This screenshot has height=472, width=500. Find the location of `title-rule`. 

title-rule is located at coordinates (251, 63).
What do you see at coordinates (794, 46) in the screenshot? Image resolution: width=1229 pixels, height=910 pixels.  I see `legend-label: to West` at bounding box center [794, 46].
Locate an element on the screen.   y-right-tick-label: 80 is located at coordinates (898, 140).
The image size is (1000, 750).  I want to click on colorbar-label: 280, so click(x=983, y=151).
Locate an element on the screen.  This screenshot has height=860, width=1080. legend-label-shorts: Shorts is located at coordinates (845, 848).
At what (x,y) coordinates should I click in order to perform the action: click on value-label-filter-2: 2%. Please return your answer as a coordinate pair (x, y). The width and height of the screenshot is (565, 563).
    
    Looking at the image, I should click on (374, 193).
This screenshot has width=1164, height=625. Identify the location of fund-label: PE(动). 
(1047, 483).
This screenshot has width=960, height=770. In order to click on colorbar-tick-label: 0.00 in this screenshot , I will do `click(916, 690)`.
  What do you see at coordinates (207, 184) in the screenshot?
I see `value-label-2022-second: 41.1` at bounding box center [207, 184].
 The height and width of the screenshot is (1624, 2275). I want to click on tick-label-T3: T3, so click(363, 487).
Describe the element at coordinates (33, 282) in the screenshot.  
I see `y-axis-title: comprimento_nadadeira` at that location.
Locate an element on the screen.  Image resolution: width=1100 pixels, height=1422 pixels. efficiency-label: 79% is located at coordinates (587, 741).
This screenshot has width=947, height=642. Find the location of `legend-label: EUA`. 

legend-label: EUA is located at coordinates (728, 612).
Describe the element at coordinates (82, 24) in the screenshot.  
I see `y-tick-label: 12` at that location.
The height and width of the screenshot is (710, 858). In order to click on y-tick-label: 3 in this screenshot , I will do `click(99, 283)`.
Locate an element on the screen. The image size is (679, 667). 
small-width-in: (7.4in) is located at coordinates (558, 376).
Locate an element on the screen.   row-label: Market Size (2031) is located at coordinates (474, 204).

——

--- What to work on ---
Arrange the items from the line containing "Locate an element on the screen. The" through the end of the items, both included, as a Markdown table with the columns Row and Content. Give one line per row and skip any blank lines.

--- Result of the task ---
| Row | Content |
|---|---|
| 1 | Locate an element on the screen. The image size is (679, 667).  |
| 2 | small-width-in: (7.4in) is located at coordinates (558, 376). |
| 3 | Locate an element on the screen.   row-label: Market Size (2031) is located at coordinates (474, 204). |